Bacterial infections caused by E. coli, Salmonella and Chlamydia can often lead to sepsis, generally targeting Intensive Care Unit patients in hospitals. Certain chemicals, called endotoxins, present in these bacteria interact with specific receptor proteins on the body’s immune cells. This interaction initiates a cascade of events and kicks up severe inflammation to counter the infection. More than half of sepsis cases can be attributed to bacterial endotoxins that require rapid anti-microbial treatment. An endotoxin neutralising glycoprotein, called bactericidal/permeability-increasing protein (BPI), has shown to possess anti-inflammatory properties against sepsis and is used for treatment. However, due to its poor stability, high cost of production and limitations on storage, it has not been widely used.

The study, led by Prof. Dipshikha Chakravortty from the Molecular Pathogenesis Lab, IISc has devised a cost-effective method for delivering therapeutic BPI in high-risk patients. It involves a genetic engineering approach to synthesize a stable form of BPI by expressing a fusion protein of mouse BPI, called mBPI, and vesicle protein on the surface of gas vesicle nanoparticles (GVNPs) derived from a species of Halobacterium, to produce mBPIN-GVNPs. Gas vesicle nanoparticles are hollow and buoyant with a stable membrane, naturally produced by salt-loving microbes like Halobacterium. These GVNPs prove to be an ideal delivery system as they as relatively easy and inexpensive to produce, in addition to being inert and safe.

“In brief, the gene encoding mouse BPI was tagged along with gene encoding GVNP vesicle protein. This leads to the expression of the fusion protein on the surface of GVNP”, explains Mr. Arjun Balakrishnan, a member of the research team and lead author of this study. Studies have shown that GVNPs do not induce inflammation independently and are non-pathogenic in mice. Moreover, expressing BPI on the surface of these GVNPs improves the former’s stability thus increasing the shelf life. “Previously, we were working on Halobacterial vesicles expressing Salmonella protein for immunizing mice against it. From that study, we understood that these vesicles by itself will not provoke any immune response and the proteins expressed in these vesicles are highly stable”, elaborates Mr. Balakrishnan.

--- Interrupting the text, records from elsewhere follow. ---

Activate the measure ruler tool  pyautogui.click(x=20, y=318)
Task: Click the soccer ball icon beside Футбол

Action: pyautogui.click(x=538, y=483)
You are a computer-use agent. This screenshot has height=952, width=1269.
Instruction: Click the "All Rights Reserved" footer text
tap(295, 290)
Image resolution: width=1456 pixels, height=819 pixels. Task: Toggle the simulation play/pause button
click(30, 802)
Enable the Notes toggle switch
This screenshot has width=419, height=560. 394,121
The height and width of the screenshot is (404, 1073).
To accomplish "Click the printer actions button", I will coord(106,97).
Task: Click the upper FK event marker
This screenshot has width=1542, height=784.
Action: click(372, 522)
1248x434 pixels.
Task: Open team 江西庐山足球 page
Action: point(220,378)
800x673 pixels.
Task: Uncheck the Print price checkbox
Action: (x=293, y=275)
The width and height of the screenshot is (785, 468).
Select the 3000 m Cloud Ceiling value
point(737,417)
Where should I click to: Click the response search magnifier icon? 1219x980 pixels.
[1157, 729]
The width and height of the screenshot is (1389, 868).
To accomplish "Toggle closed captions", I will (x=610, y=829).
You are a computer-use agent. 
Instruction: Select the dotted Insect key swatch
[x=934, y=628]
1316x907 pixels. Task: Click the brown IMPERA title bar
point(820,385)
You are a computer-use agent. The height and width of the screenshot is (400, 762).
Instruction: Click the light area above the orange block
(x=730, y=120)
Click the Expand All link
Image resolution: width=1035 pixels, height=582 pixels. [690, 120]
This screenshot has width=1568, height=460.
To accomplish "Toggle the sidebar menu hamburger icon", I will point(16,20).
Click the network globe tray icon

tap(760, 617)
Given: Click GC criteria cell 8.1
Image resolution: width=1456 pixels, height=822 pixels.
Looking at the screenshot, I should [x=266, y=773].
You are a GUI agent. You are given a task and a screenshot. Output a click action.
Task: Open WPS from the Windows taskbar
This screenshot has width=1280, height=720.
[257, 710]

Results indicated that mBPI bound to GVNPs was more stable, more available and effective compared to unbound mBPI. “With this discovery, we have made the existing treatment cost-effective. The highly stable protein expressed on GVNPs and its ease of purifying reduces the cost and limitations associated with storage and production”, says Mr. Balakrishnan. The results also suggest that mBPIN-GVNPs may need to be present in the circulatory system by pre-treatment for complete clearance of endotoxins like Lipopolysaccharides (LPS). This reduces the interaction between endotoxin and immune cell receptors, thus lowering the severity of sepsis. The study is first of its kind that validates LPS neutralizing function of mBPI in a mouse model for septic shock. “With further studies exploring the pathways leading to endotoxin induced sepsis, clinical tests in higher animals and proper approvals in place, we may proceed for human trials. As of now, the therapeutic potential of mBPIN-GVNPs seems promising from the standpoint of both safety and efficacy”, signs off Mr. Balakrishnan.